Com efeito, quando reclamou para o STJ do despacho de não admissão do recurso do acórdão proferido no Tribunal da Relação, o então reclamante expressou o entendimento de que o conhecimento, em recurso, da matéria em questão, «não está abrangido pela dupla conforme, sob pena de inconstitucionalidade do artigo 400.º, n.º 1, alínea f), na interpretação que considerasse inadmissível o recurso relativamente a factos novos, fixados pela 1.ª instância em excesso de pronúncia, factos esses valorados também pelo acórdão recorrido» (fls. 93 dos autos).
Por seu lado, no recurso interposto para o Tribunal Constitucional, depois de convidado a indicar a norma cuja inconstitucionalidade pretendia ver apreciada, apresentou um requerimento através do qual se extrai que o objeto do recurso de constitucionalidade incide sobre a interpretação dos artigos 400.º, n.º 1, alínea f), e 410.º do Código de Processo Penal, no sentido de impedir «a admissão de recurso do Tribunal da Relação para o S.T.J., «mesmo que o Acórdão da Relação enferme de nulidades (…) de conhecimento oficioso, de insuficiência da matéria de facto para a decisão de direito, de contradição insanável entre a fundamentação e a decisão, erro notório na apreciação da prova, insuficiente fundamentação da decisão e excesso de pronúncia» verificadas na «decisão condenatória proferida pelo Tribunal da Relação, que pela primeira vez» (como decisão de primeira instância) foi além da pronúncia e (…) enferma de nulidades que tornam impossível a prolação da decisão de direito».

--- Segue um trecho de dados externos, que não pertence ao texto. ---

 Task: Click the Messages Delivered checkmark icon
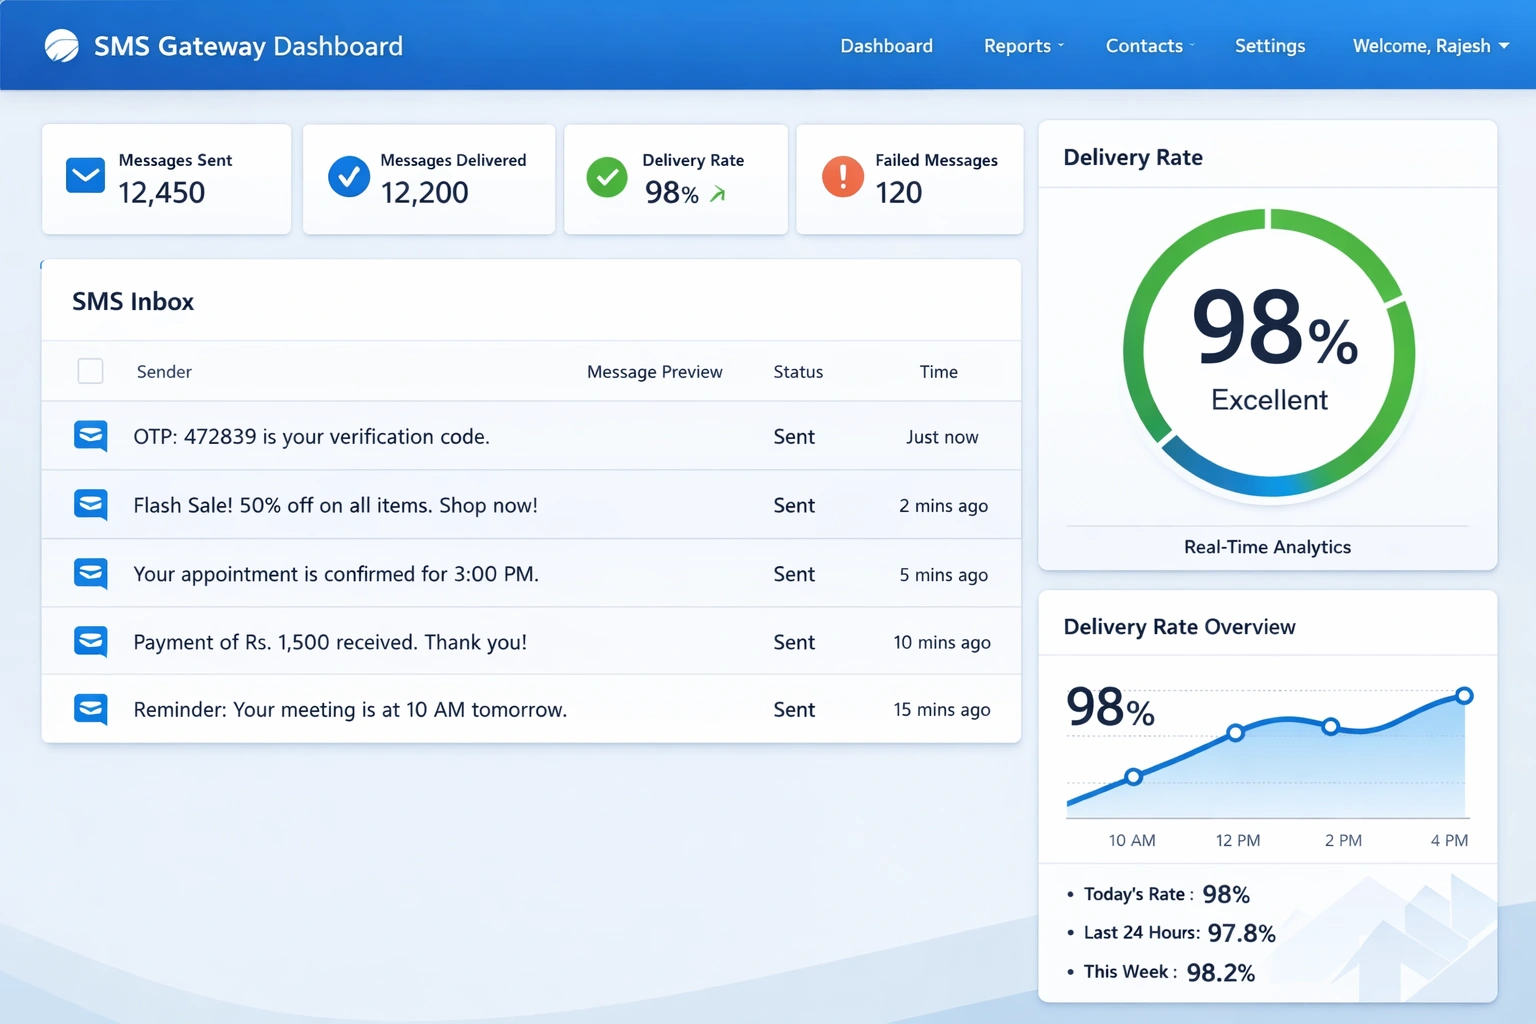tap(348, 176)
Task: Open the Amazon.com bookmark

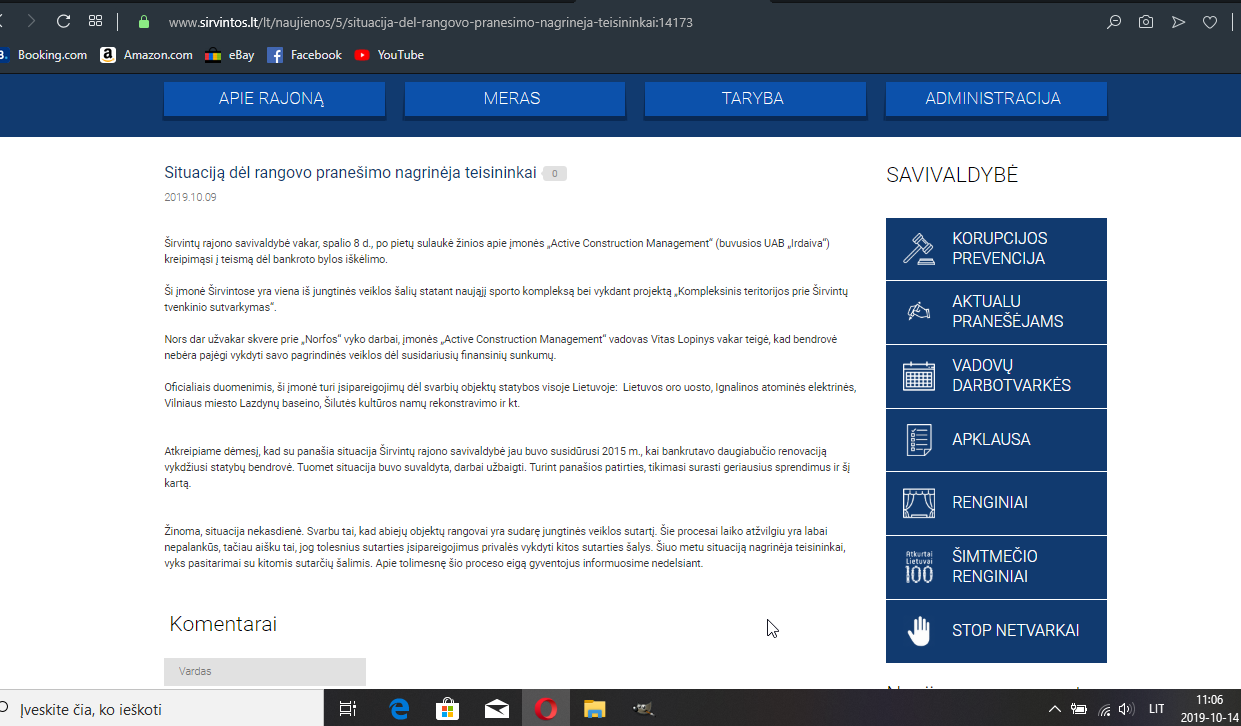Action: click(x=147, y=55)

São, portanto, dimensões normativas não coincidentes, não tendo havido oportunidade para o tribunal recorrido se pronunciar sobre a questão ora objeto de recurso de constitucionalidade. Nesta medida, confirma-se a falta de verificação deste requisito de conhecimento do recurso.
Acresce o segundo fundamento de não conhecimento do recurso invocado na decisão sumária e consistente na falta de aplicação efetiva, pelo despacho recorrido, dos preceitos referidos na interpretação reputada de inconstitucional, relativamente ao qual o reclamante nada refere na reclamação ora apresentada.
Afigurando-se incontestável também a verificação da falta deste pressuposto de conhecimento do recurso de constitucionalidade interposto, resta confirmar a decisão reclamada.
III - Decisão
6. Pelo exposto, decide-se indeferir a presente reclamação e, em consequência, confirmar a decisão reclamada.
Custas pelo reclamante, fixando-se a taxa de justiça em 20 (vinte) unidades de conta.
Lisboa, 28 de junho de 2013. – Maria de Fátima Mata-Mouros – Maria João Antunes – Maria Lúcia Amaral.